### Travail demandé
[1] Recopiez fidèlement le passage du texte sur L'Affaire collective allant de « L’Affaire collective a deux » à « des circonstances obscures. ».
[2] Répondez aux questions suivantes d'après le texte sur L'Affaire collective :
(a) Combien de personnes l'incendie du club Colectiv a-t-il tuées en octobre 2015 ?
(b) Quel genre de journal est Gazeta Spoturilor ?
(c) En quel mois et quelle année le nouveau ministre de la santé prend-il ses fonctions ?

Un incendie dans une discothèque de Bucarest, le club Colectiv, a tué vingt-six personnes en octobre 2015. Plus grave encore : dans les jours et les semaines qui suivirent, pas moins de trente-huit personnes moururent des suites de cet incendie par la faute, pour beaucoup, de la mauvaise qualité des soins qui leur furent prodigués à l’hôpital.

L’Affaire collective a deux héros – et deux sujets – au risque de l’éparpillement.

Dans la première partie du film, la caméra suit les pas de Catalin Tolontan et de ses collègues de Gazeta Spoturilor (un journal sportif !) qui mènent l’enquête non tant autour de l’incendie proprement dit que sur les conditions détestables d’hospitalisation des victimes et partant, l’état de déréliction du système de santé roumain. Grâce à quelques lanceurs d’alerte – une docteure, deux comptables courageuses d’un hôpital – ils mettent à jour un système de corruption généralisée : une entreprise pharmaceutique véreuse surfacturait des biocides hyper-dilués et inefficaces à des directeurs d’hôpitaux qu’elle corrompait par des pots-de-vin. Grâce aux révélations de Tolontan, le directeur de cet entreprise va être mis en examen avant de décéder dans des circonstances obscures.

L’Affaire collective abandonne hélas ce fil pour s’intéresser à un autre qui se révèle vite autant sinon plus fascinant. Elle filme le nouveau ministre de la santé qui prend ses fonctions en mai 2016 après la démission fracassante du cabinet Ponta. Ses premiers pas n’augurent rien de bon. Âgé de trente-deux ans à peine, le jeune Vlad Voiculescu semble bien inexpérimenté pour faire face au défi qu’il doit relever : assainir un système de santé corrompu jusqu’à la moëlle. L’ancien activiste doit concilier éthique de responsabilité (il est le ministre d’un gouvernement qui doit des comptes aux Roumains) et éthique de conviction (il ne peut qu’être révulsé par l’ampleur de la corruption que le scandale Colectiv a révélé et qu’il répugne à couvrir). On le voit, entouré de ses plus proches conseillers, dans la préparation fiévreuse d’une conférence de presse où il lui faudra tenir une ligne de crête impossible.

[Entrées de données enregistrées]
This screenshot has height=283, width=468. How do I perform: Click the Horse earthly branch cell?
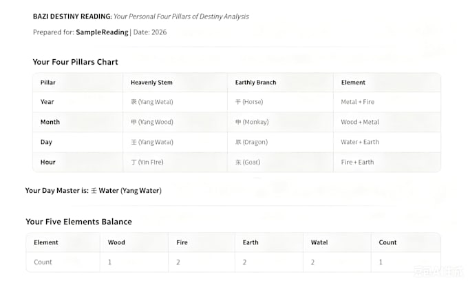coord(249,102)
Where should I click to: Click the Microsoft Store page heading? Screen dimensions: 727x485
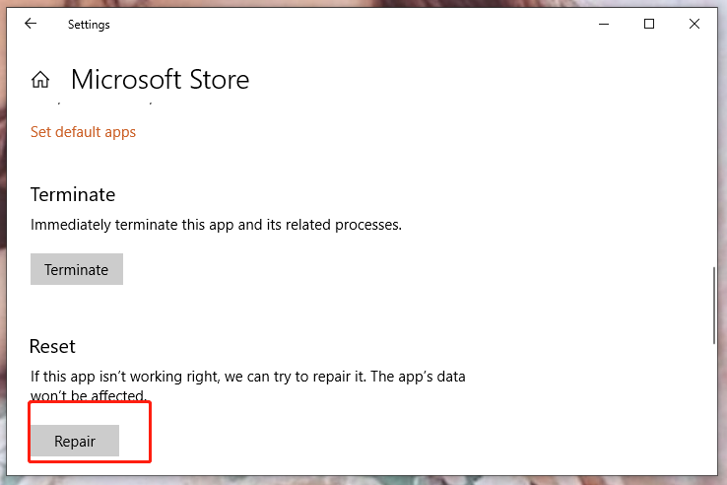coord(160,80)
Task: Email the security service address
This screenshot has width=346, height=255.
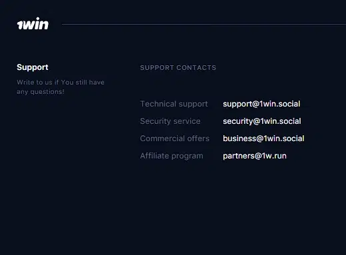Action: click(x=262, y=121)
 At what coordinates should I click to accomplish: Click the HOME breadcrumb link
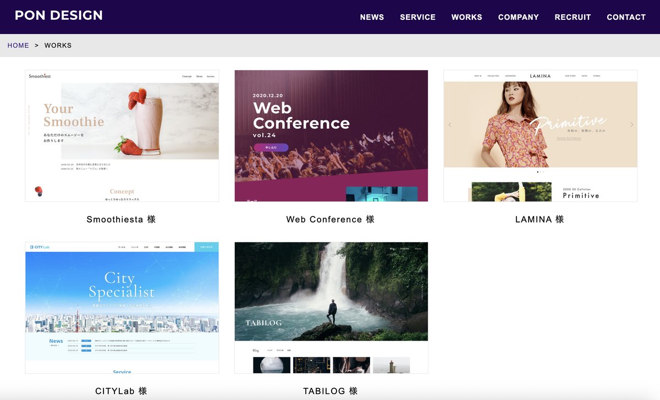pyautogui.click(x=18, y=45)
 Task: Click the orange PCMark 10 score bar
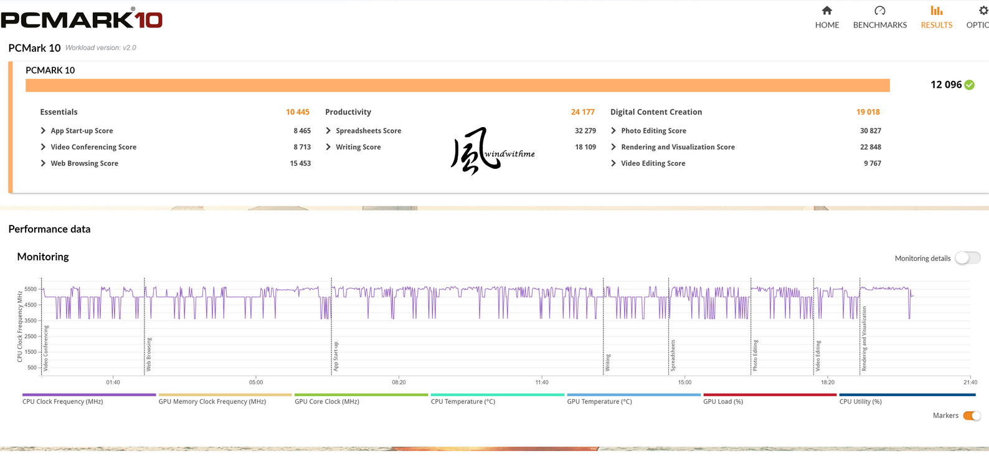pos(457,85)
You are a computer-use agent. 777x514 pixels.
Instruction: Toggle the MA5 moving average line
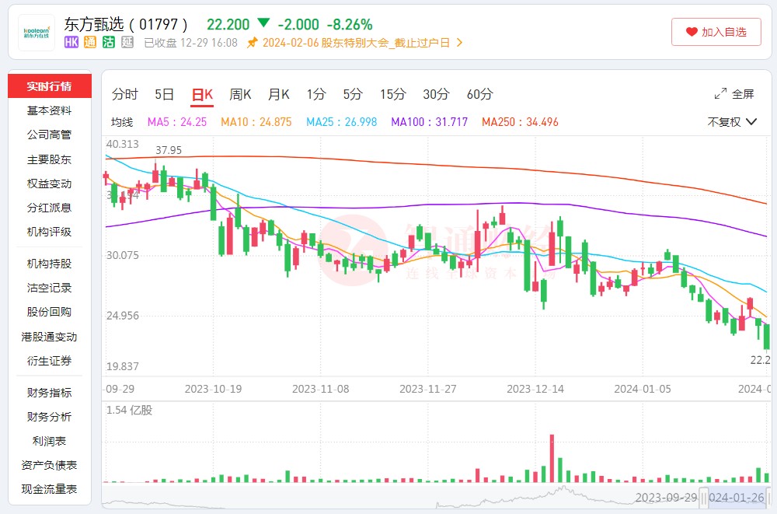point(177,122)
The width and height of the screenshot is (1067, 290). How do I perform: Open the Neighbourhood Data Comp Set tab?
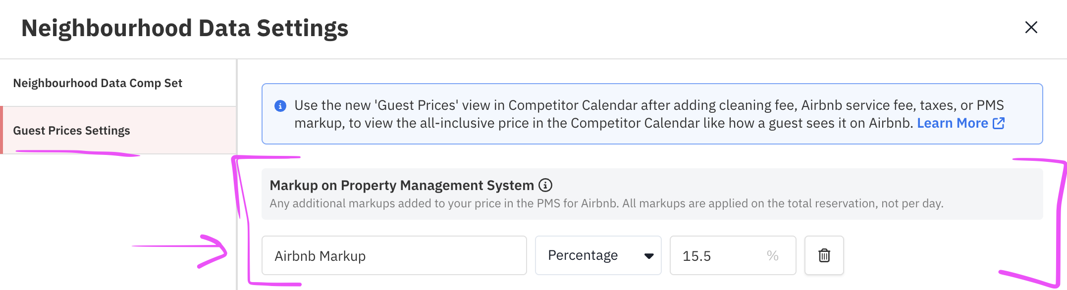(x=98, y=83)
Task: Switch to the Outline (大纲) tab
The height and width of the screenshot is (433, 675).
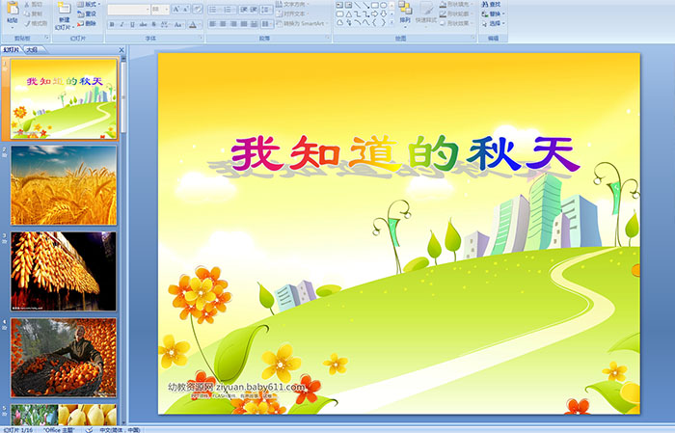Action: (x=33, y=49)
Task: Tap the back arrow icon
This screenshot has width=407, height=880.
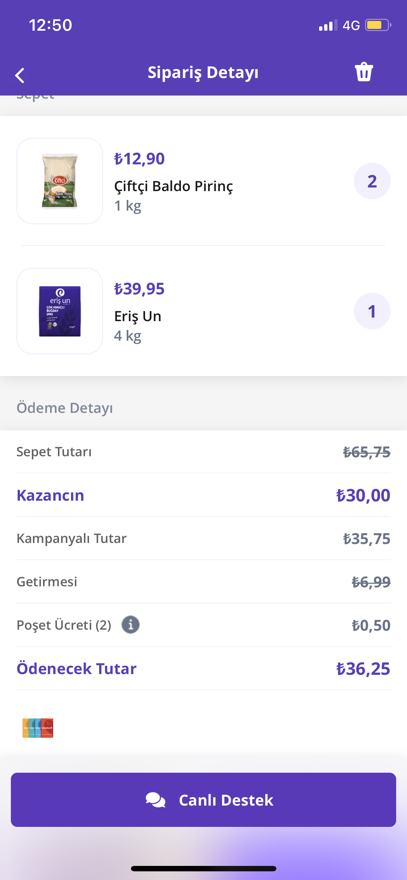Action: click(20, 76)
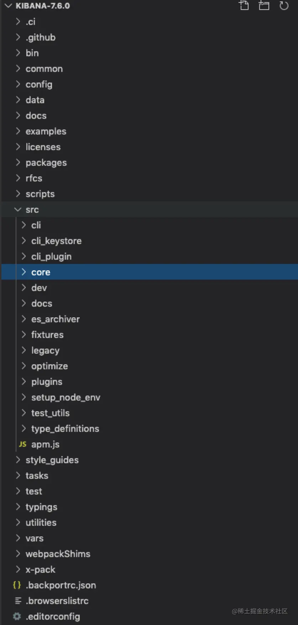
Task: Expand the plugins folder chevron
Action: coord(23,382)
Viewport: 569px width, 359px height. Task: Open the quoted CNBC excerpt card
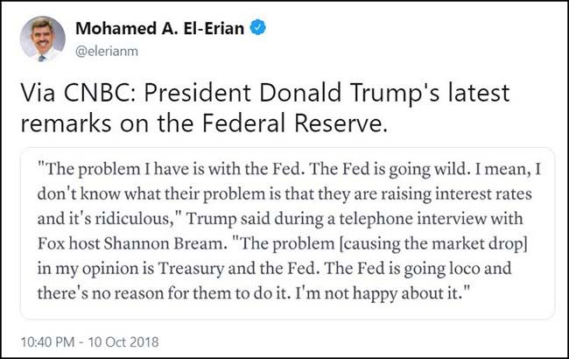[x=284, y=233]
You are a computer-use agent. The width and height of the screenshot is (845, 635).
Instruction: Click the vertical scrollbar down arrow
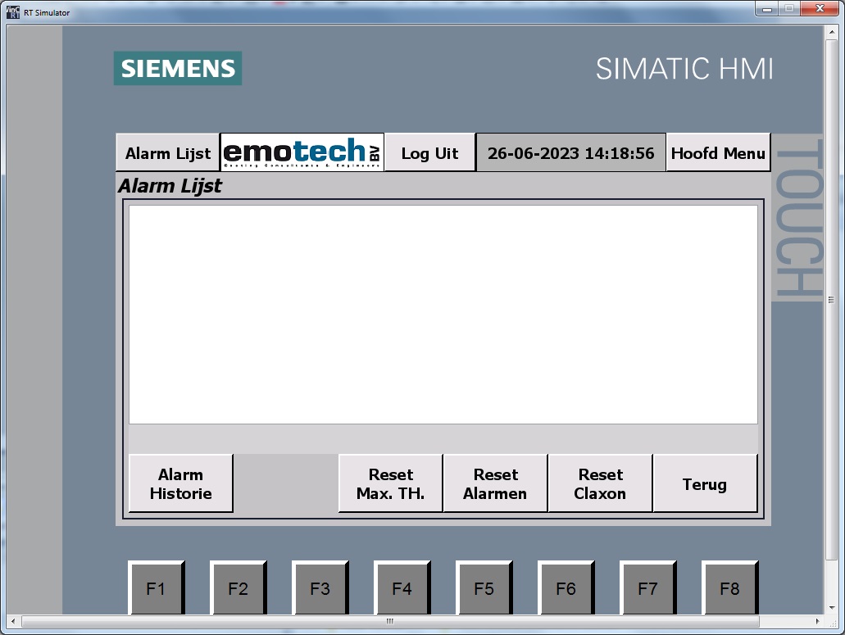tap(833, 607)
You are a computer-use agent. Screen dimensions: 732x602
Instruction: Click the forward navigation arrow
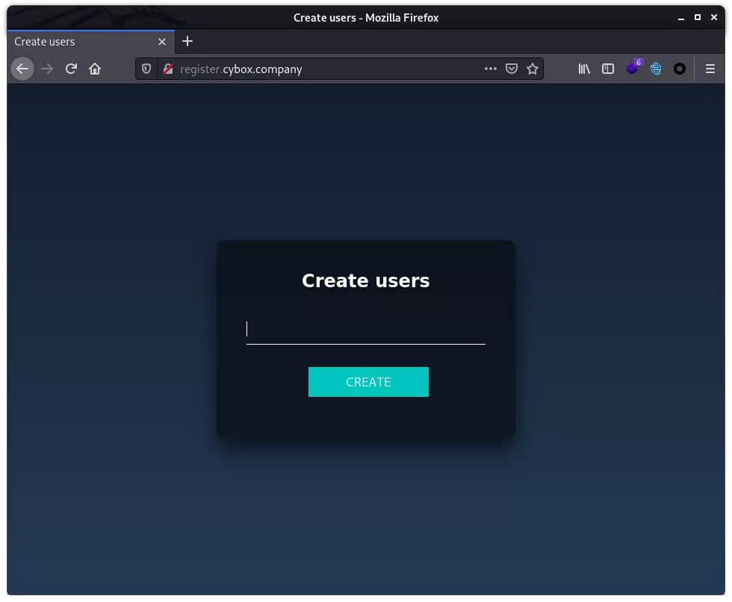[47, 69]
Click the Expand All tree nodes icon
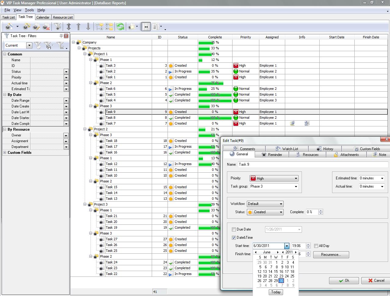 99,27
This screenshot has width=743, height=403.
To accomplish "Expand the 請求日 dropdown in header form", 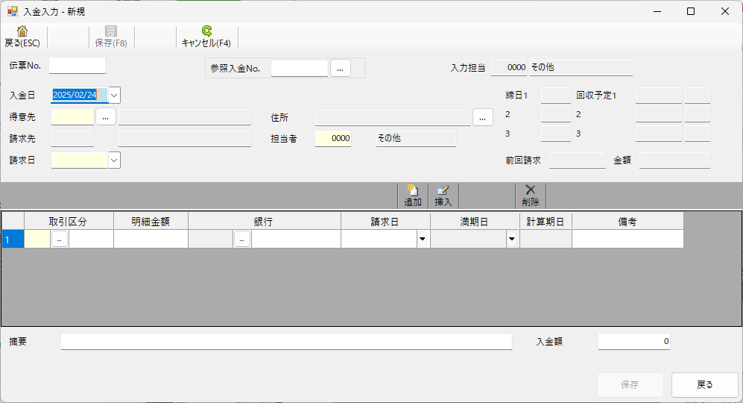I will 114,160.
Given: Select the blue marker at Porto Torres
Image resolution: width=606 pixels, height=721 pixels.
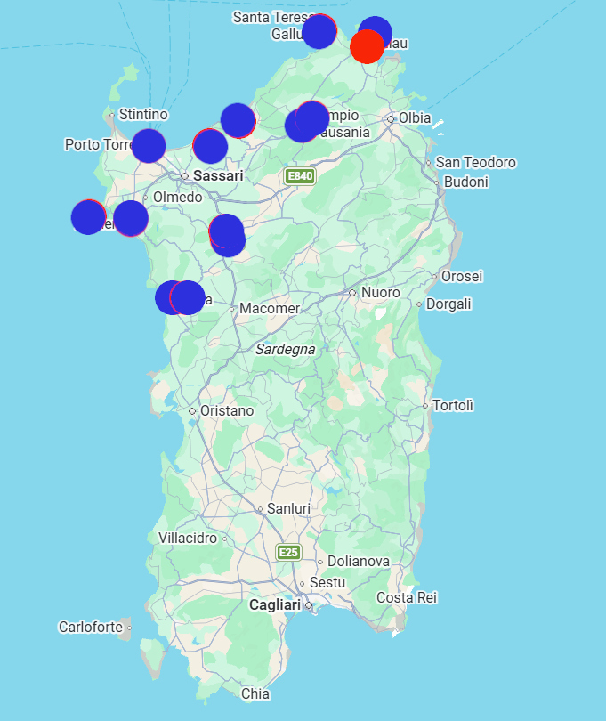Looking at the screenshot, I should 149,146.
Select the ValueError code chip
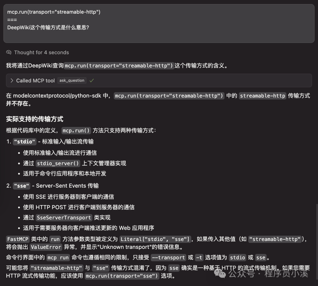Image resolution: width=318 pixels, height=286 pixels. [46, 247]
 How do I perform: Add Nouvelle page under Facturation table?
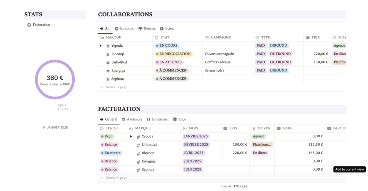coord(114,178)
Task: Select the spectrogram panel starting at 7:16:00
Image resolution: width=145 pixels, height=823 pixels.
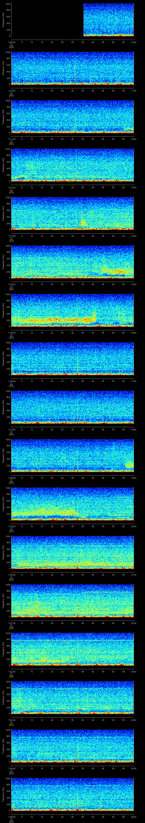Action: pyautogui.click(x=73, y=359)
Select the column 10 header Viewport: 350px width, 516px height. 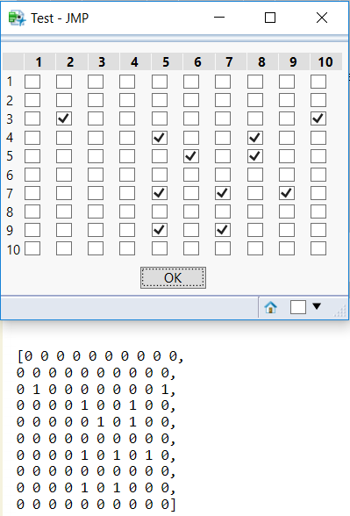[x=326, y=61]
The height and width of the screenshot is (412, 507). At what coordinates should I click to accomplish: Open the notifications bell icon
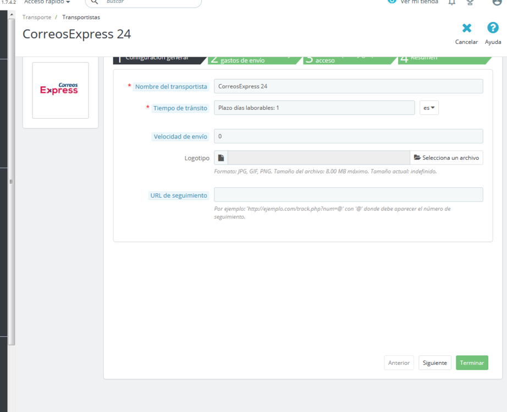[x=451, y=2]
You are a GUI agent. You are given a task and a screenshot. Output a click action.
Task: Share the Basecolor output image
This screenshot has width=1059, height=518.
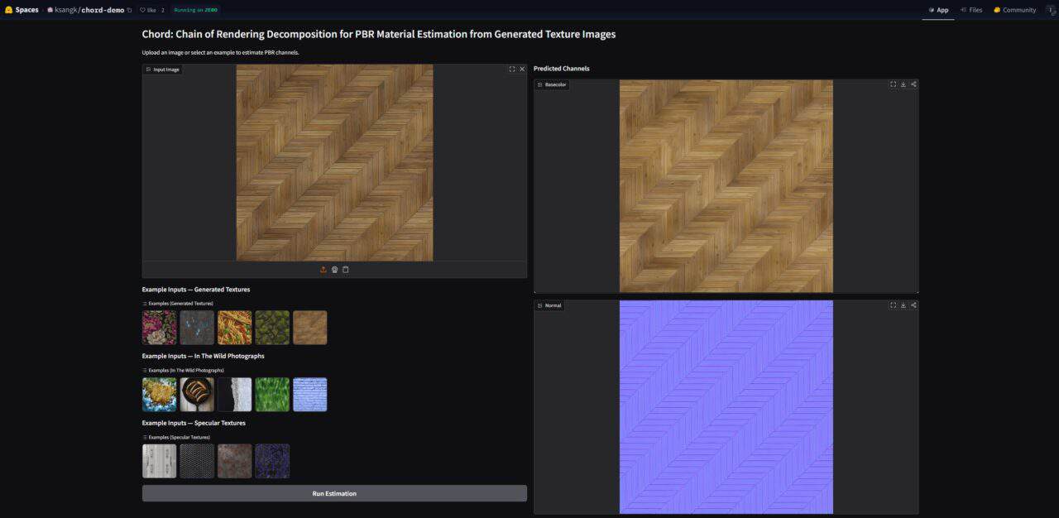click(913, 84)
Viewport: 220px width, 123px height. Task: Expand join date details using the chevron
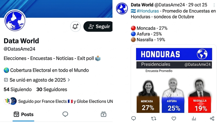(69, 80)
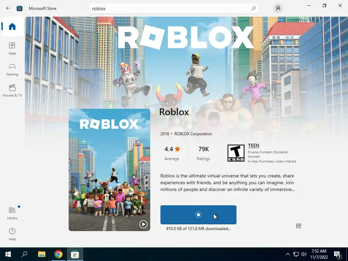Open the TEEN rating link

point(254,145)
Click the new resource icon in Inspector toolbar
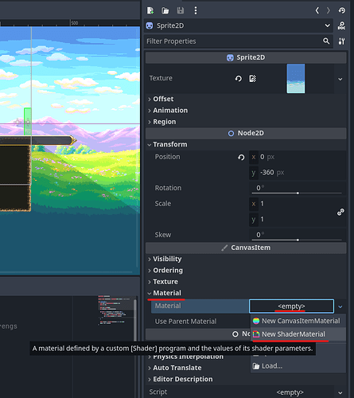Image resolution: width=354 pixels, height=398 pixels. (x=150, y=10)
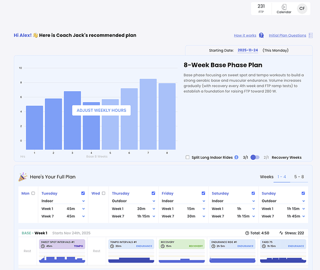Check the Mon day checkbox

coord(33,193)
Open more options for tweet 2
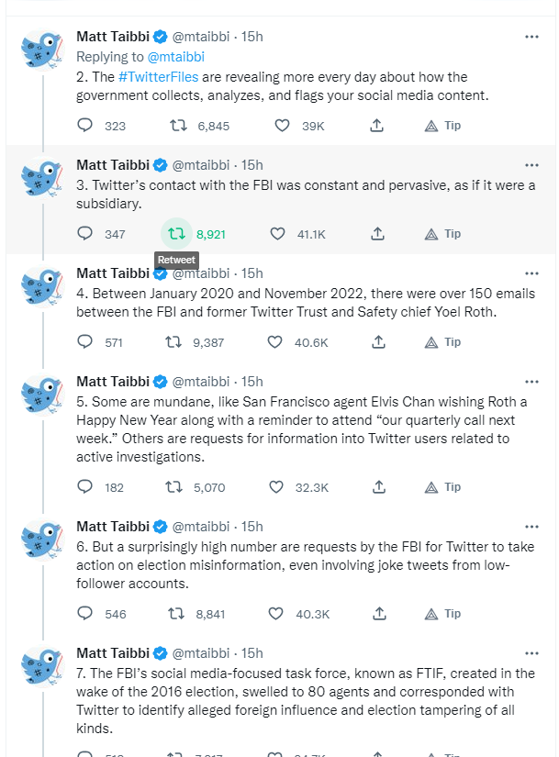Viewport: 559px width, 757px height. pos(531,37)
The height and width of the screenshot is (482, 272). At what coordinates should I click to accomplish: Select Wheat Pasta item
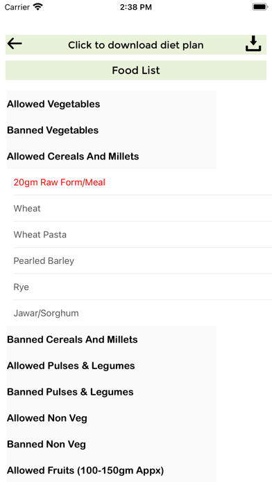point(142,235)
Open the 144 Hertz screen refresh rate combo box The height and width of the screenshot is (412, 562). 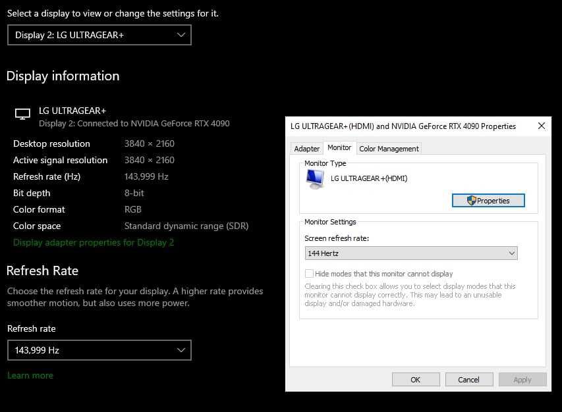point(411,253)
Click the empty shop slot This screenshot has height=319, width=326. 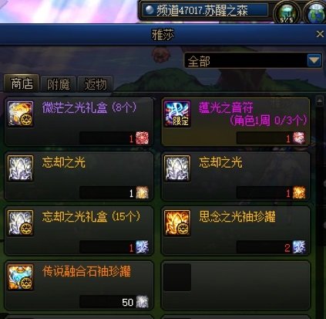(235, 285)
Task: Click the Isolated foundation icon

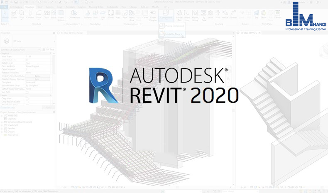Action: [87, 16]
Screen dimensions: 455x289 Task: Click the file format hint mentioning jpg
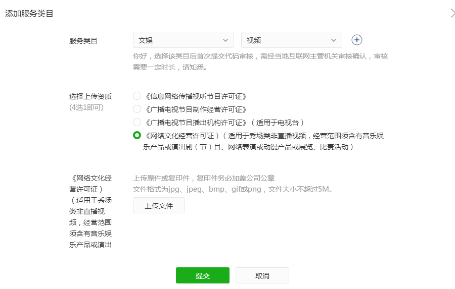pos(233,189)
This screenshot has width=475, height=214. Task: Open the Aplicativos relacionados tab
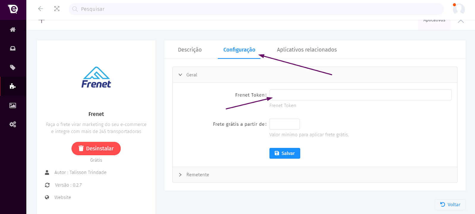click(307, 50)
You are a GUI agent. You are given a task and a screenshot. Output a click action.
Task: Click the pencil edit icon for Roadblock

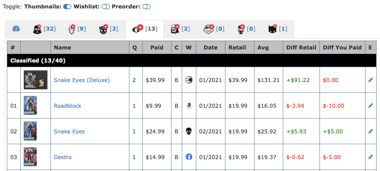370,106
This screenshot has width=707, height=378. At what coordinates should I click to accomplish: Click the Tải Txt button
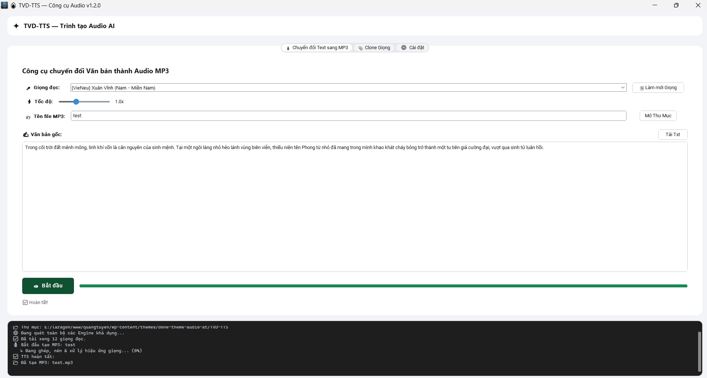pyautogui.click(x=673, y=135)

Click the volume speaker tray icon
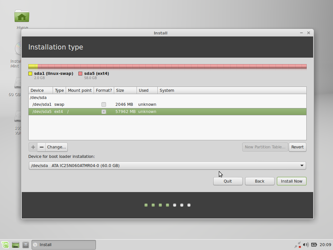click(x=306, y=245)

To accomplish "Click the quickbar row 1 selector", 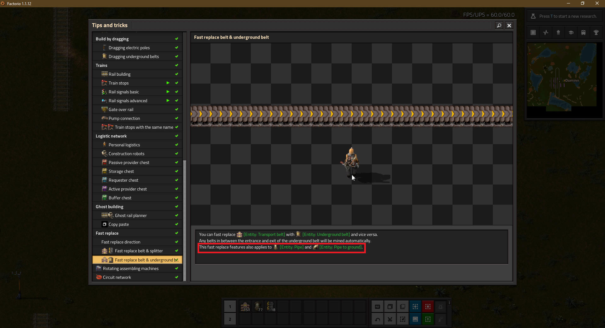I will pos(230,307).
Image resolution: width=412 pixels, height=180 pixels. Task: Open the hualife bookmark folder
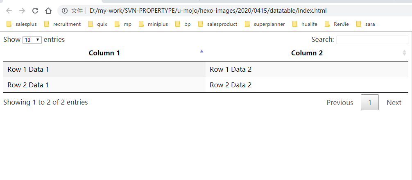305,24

### Corrigé détaillé
[1]
L’Affaire collective a deux héros – et deux sujets – au risque de l’éparpillement.

Dans la première partie du film, la caméra suit les pas de Catalin Tolontan et de ses collègues de Gazeta Spoturilor (un journal sportif !) qui mènent l’enquête non tant autour de l’incendie proprement dit que sur les conditions détestables d’hospitalisation des victimes et partant, l’état de déréliction du système de santé roumain. Grâce à quelques lanceurs d’alerte – une docteure, deux comptables courageuses d’un hôpital – ils mettent à jour un système de corruption généralisée : une entreprise pharmaceutique véreuse surfacturait des biocides hyper-dilués et inefficaces à des directeurs d’hôpitaux qu’elle corrompait par des pots-de-vin. Grâce aux révélations de Tolontan, le directeur de cet entreprise va être mis en examen avant de décéder dans des circonstances obscures.

[2]
(a) Vingt-six personnes.
(b) Un journal sportif.
(c) En mai 2016.